A recent headline read “Dividing forces are mounting in Europe.”  A more charitable version might have said “Sovereignty Returning to European Countries” or “Self-Preservation on the Rise.”

“Until just a few weeks ago the European world seemed to be in order,” reports Handelsblatt.  “The freedom of travel [between E.U. countries] guaranteed by the Schengen Agreement was a functioning system and an enormously powerful symbol.”  And then something unexpected happened.  The Danish government decided to impose border checkpoints.  Danish officials realized that the free flow of people might not be such a good idea.  This bold and courageous move sits at the confluence of two recent events: the electoral success of the anti-immigration Danish People’s Party (upon whom the current government in Denmark relies for support) and the flooding of North Africans into Italy.

Thanks to the chaos spreading across North Africa (in part the result of the inflation of the U.S. dollar), a Camp of the Saints-style invasion of migrants from Libya, Tunisia, and sub-Saharan Africa has descended upon Italy.  In February, Italy declared an immigration emergency, as tens of thousands of migrants flooded its islands and coastal towns, sometimes outnumbering local inhabitants.  While p.c. elites welcomed such diversity, and globalists didn’t flinch from demanding that Italians welcome, appreciate, and support the invaders, most Italians and other Europeans were reading from a different script.

It immediately became apparent that these migrants would soon arrive in other European countries and, because of the Schengen Agreement (the Achilles’ heel of immigration enforcement in Europe; once immigrants enter one country they can freely move to another), there was little way of stopping them.  Both France and Italy lobbied the European Union for the temporary return of internal borders.  And then Denmark upped the ante and unilaterally imposed permanent border checkpoints.

E.U. bureaucrats have been less than enthusiastic.  They have threatened to take Denmark into European court, but Danish authorities maintain that their actions are in accordance with E.U. law.  “This deal stands,” said Peter Skaarup, vice president of the Danish People’s Party.  “We will make sure that the border controls will be reinstated as planned.  We can’t imagine that the government will be frightened by the [E.U.] commission. . . . So now the government will have to calm the commission down or cancel the Schengen agreement.”

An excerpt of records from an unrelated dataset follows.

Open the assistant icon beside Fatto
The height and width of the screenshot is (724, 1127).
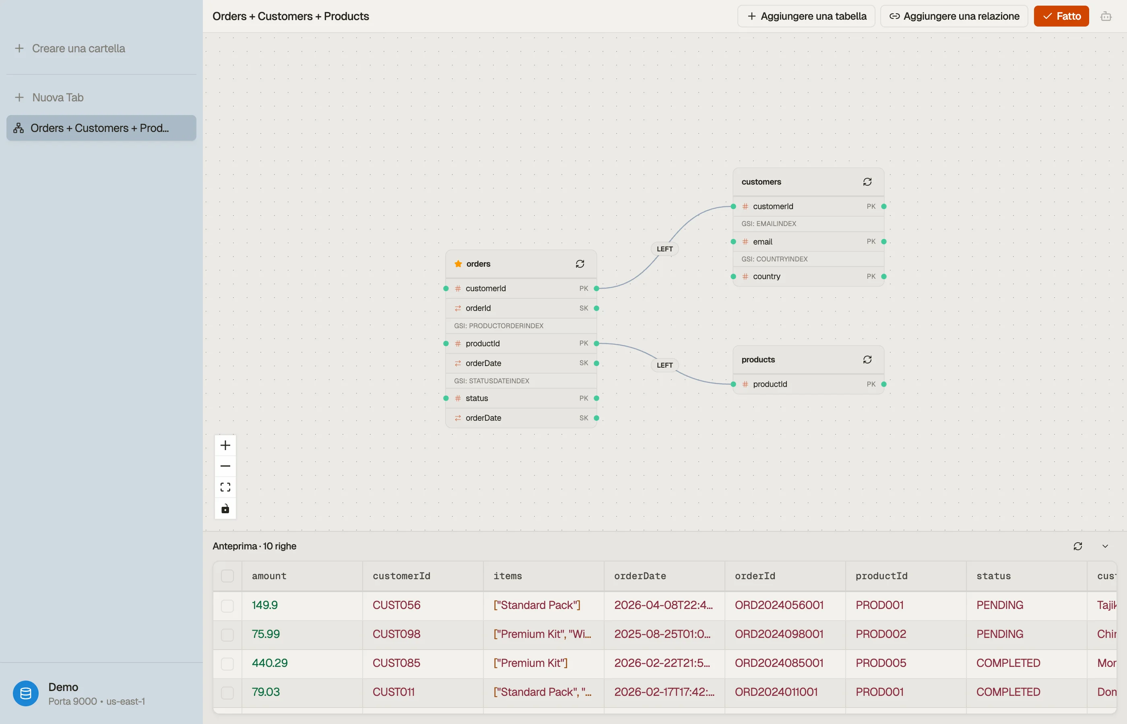1106,16
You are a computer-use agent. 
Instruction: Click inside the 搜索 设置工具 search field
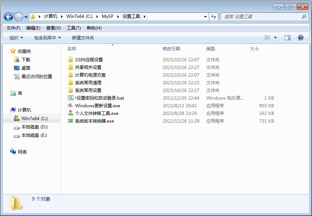click(x=262, y=17)
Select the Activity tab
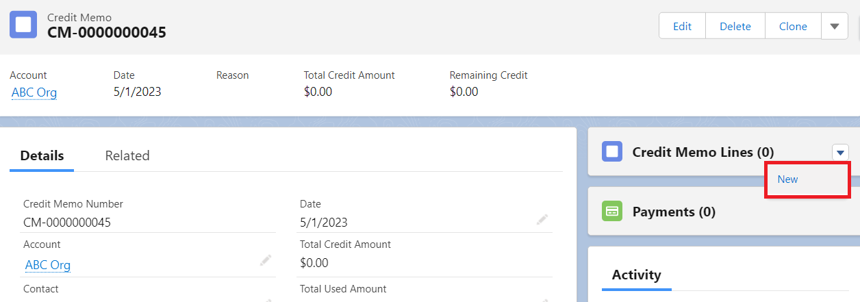This screenshot has width=860, height=302. 636,275
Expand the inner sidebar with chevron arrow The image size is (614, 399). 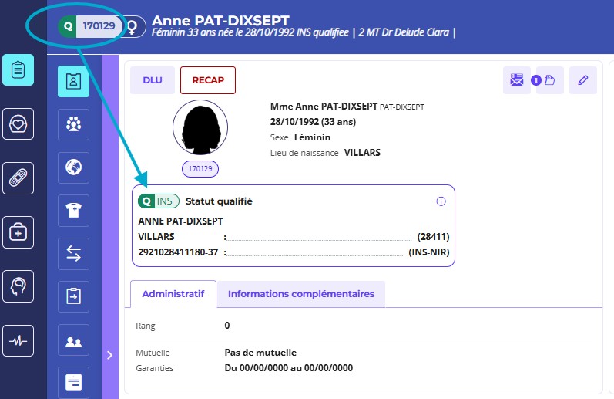coord(109,355)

If the Schengen Agreement begins to fall apart, so does the European Union, at least as we know it.  And the current mood across Europe seems to foreshadow such a collapse.  Anti-immigration parties have made sweeping electoral gains: The Danish People’s Party, Jobbik in Hungary, Swedish Democrats, Swiss People’s Party, and the True Finns.  Marine Le Pen is ahead of President Nicolas Sarkozy in opinion polls in France.  Even in Germany, which is often the most politically correct of European nations, Thilo Sarrazin’s new book critical of Third World immigration, Deutschland schafft sich ab, has become a national bestseller, prompting Chancellor Angela Merkel to declare multiculturalism a failure.  In recent polls, younger Europeans, perhaps lacking any guilt over World War II, harbor more anti-immigration sentiment than older generations—which is quite impressive considering that European youth have been bombarded with political correctness throughout most of their formative years.

Things might not be so grim in Europe after all.  In fact, we might be witnessing the initial fracturing of the liberal Zeitgeist of the last 60 years.  Sovereignty, self-preservation, and hope may be returning to European nations.